All statistical analyses were performed using SAS (SAS Institute, Cary, NC), R (R Foundation; http://www.r-project.org/), and STATA 8.0 (StataCorp, College Station, TX) software programs. The nested case control cohort was analyzed in 2 steps. In step 1, we identified clinical variables that may modify the genetic effects. This analysis included all cases (N = 350) and controls (N = 865) and was performed by first assessing the association between each clinical variable and GN bacteremia in univariate analysis. All clinical variables that were associated with GN bacteremia at a significance level of P less than .1 were then assessed using a forward and backward stepwise selection algorithm in conditional logistic multivariate regression analysis (Table 1). Variables with at least one statistically significant category (P < .05) in multivariate analysis were included in step 2. In step 2, we performed a genetic association analysis to determine whether LBP tagSNPs influenced the risk for developing GN bacteremia. This analysis was restricted to cases (N = 97) and controls (N = 204) that had both patient and donor DNA available in our genetic repository. We first assessed patient and donor LBP tagSNPs for deviation from Hardy-Weinberg equilibrium using a χ² test. Each LBP tagSNP was then independently analyzed in multivariate models, which included the clinical variables previously found to be potential effect modifiers. This analysis was performed using the Hplus software, which evaluates phenotypic association with gene-based haplotypes while incorporating uncertainties due to unphased genotype data and adjustment for covariates.²⁶ 

For the prospective cohort, one-way analysis of variance was used to assess the relationship between genotypes and log-transformed LBP serum protein levels. Multivariate Cox proportional hazard regression models were used to evaluate the relationship between the presence of the putative functional SNP and time to development of GN bacteremia and death. The mortality analysis was also stratified according to presence of GN bacteremia to assess whether the effect of the putative functional SNP on mortality was more pronounced in the presence of GN bacteremia. A stepwise selection algorithm was used as above to assess pretransplantation clinical variables (Table S2). The proportional hazards assumption was tested using the log-rank test.

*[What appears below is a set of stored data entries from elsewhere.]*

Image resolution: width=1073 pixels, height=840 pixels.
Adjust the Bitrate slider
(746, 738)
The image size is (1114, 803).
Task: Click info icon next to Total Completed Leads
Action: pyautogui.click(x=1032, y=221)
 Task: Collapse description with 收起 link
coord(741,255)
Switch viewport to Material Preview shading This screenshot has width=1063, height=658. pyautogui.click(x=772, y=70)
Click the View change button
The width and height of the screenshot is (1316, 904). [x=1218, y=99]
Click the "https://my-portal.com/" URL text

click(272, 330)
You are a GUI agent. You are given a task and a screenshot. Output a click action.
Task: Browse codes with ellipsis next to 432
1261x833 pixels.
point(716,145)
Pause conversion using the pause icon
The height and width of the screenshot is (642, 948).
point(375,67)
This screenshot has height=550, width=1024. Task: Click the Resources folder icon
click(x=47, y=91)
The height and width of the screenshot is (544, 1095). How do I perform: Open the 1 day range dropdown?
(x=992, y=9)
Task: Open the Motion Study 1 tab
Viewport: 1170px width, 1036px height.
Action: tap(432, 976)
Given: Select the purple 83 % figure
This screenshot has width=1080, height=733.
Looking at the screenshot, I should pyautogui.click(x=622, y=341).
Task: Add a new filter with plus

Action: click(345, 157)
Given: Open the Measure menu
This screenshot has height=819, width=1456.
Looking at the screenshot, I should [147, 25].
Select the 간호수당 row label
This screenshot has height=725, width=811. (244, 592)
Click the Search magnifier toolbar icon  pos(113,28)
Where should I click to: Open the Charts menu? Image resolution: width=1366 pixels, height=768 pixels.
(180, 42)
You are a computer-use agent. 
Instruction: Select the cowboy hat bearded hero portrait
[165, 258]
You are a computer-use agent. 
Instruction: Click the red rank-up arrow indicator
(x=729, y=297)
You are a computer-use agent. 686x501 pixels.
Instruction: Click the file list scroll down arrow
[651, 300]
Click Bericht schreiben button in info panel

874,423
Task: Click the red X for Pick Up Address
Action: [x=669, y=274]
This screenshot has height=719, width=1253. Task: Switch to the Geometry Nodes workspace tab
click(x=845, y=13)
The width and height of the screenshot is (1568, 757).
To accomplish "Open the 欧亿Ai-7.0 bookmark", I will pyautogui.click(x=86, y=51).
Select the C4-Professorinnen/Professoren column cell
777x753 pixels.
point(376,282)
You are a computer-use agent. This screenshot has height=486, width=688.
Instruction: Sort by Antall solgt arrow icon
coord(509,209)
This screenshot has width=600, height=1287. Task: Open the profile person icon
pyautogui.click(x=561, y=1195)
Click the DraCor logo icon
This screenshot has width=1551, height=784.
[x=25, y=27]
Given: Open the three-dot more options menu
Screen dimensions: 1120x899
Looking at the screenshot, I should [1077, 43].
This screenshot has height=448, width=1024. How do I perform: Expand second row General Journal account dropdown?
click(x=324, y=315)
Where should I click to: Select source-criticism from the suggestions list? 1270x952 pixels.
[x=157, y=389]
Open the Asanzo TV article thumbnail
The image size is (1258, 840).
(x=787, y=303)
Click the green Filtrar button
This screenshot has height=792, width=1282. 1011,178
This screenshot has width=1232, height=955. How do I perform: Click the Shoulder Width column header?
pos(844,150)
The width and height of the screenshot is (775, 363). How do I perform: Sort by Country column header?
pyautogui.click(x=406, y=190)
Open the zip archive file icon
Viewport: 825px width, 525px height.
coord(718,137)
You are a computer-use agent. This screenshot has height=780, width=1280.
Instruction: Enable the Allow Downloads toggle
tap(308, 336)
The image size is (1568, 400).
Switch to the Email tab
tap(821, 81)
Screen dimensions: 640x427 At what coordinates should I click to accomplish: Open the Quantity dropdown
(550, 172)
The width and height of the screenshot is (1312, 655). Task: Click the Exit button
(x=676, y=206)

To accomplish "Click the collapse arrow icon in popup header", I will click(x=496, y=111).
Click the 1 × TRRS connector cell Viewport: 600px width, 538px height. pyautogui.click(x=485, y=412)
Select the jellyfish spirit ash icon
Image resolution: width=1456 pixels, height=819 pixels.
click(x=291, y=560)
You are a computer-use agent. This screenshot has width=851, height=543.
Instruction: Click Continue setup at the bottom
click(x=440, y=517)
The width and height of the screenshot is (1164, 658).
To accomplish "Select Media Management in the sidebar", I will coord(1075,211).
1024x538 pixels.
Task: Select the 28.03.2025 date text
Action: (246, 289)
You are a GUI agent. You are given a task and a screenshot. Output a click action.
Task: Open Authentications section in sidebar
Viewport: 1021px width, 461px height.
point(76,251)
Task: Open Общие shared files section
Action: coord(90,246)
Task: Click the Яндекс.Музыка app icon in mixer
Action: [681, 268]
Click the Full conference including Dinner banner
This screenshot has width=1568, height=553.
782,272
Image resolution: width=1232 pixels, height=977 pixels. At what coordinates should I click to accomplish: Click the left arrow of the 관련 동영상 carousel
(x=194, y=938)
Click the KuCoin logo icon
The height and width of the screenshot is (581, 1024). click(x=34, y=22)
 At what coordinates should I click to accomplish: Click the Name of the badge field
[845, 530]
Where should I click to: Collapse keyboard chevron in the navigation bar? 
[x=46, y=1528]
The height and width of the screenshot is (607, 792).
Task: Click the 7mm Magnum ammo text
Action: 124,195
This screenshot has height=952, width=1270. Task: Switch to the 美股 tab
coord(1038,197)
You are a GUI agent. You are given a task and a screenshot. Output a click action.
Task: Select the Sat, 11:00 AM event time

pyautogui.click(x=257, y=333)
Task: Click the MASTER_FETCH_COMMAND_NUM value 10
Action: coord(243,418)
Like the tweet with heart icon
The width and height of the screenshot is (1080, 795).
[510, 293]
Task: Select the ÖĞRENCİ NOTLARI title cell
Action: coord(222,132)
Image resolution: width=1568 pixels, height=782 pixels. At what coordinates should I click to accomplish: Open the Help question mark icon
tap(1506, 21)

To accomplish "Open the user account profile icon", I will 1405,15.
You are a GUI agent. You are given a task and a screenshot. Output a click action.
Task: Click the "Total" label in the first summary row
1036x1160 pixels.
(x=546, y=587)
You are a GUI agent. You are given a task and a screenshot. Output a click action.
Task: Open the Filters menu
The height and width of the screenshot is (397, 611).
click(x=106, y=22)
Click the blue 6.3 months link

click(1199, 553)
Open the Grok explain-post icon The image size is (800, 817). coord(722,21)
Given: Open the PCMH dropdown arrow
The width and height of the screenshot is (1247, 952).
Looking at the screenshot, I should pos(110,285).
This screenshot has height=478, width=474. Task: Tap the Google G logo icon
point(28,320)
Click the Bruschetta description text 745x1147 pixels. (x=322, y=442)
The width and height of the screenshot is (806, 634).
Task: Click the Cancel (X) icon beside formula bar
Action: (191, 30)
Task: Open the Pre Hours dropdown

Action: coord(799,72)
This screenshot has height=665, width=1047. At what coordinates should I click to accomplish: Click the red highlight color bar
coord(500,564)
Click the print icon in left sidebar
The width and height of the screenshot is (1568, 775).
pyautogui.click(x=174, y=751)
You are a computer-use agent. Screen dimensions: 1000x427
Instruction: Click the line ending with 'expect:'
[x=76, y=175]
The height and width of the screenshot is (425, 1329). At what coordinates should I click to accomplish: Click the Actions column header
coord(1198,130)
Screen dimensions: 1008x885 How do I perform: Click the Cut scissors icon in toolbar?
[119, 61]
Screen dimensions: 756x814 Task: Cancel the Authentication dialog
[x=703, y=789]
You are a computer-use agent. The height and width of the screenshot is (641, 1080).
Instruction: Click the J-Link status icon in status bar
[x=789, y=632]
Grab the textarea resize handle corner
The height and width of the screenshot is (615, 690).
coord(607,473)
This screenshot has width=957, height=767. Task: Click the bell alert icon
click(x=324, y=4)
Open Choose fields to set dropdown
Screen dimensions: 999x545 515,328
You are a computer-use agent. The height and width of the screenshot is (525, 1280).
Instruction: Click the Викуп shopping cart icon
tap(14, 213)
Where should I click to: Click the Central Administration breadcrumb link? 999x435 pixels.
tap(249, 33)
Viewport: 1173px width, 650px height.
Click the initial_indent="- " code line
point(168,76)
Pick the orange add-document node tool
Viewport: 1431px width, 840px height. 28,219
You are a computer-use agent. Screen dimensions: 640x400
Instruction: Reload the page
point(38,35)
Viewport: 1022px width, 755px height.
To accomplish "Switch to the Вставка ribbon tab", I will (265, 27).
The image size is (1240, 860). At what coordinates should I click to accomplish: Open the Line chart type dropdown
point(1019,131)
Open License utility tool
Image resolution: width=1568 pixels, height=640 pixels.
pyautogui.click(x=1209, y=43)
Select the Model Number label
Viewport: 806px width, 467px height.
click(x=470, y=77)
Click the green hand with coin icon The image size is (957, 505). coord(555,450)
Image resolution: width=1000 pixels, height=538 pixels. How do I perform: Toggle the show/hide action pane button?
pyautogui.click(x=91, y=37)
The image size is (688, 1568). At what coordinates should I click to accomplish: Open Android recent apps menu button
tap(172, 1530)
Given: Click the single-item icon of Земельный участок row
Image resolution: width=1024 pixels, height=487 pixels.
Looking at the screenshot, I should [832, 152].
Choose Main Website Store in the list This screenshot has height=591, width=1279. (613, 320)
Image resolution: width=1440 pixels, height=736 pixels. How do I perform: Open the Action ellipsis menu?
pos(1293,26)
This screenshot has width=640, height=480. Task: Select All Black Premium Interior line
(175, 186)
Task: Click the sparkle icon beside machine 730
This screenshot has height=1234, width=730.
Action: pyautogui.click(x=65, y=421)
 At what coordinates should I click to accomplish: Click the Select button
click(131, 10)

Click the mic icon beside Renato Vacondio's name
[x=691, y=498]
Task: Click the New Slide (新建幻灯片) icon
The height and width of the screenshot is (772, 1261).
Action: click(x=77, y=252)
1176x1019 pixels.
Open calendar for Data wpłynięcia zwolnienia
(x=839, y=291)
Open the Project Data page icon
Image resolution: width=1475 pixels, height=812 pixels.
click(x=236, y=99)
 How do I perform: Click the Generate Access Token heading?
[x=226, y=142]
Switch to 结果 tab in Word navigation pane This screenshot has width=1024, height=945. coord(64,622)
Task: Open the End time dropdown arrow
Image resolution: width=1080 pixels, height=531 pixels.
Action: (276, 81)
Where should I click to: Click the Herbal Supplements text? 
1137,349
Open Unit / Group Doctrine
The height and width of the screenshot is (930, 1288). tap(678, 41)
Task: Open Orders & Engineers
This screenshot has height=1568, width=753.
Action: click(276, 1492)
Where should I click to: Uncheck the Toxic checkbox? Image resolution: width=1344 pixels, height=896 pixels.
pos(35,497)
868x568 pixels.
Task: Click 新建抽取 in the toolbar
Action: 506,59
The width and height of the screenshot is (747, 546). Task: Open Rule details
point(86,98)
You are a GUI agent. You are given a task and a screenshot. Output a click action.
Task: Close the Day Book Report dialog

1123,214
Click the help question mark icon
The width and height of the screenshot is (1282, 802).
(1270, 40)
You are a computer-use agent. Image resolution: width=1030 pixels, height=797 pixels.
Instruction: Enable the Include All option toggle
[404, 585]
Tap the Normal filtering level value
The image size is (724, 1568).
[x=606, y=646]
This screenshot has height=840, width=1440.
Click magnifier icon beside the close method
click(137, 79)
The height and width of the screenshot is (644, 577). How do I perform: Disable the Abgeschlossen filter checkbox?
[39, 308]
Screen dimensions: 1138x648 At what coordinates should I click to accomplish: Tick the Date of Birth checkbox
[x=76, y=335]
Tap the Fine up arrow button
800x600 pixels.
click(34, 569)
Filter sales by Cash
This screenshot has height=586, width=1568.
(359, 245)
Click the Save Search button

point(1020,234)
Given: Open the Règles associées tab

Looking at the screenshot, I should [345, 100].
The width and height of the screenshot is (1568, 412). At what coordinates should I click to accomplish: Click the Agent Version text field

From 3193 HCT recipients, 350 cases and 865 controls were identified. The median time to development of GN bacteremia was 53 days (range, 1-195 days). From the univariate and multivariate analyses (Table 1), we determined that donor gender match, disease risk, tuberculosis infection status, cytomegalovirus serostatus, presence of neutropenia before transplantation and recurrence after transplantation, and the development of acute and chronic GVHD were significantly associated with GN bacteremia, and therefore, may influence the relationship between genetic variants and the risk for GN bacteremia. All of these variables were included in the subsequent LBP genetic analyses models.

Analysis of the LBP sequence data revealed there were 24 SNPs with a minor allele frequency more than or equal to 10%, 19 of which existed in 3 linkage disequilibrium bins (Figure 1). One tagSNP from each bin was selected for genotyping: SNP 6878 (rs2232582), SNP 17 002 (rs2232596), and SNP 541 (rs1780616).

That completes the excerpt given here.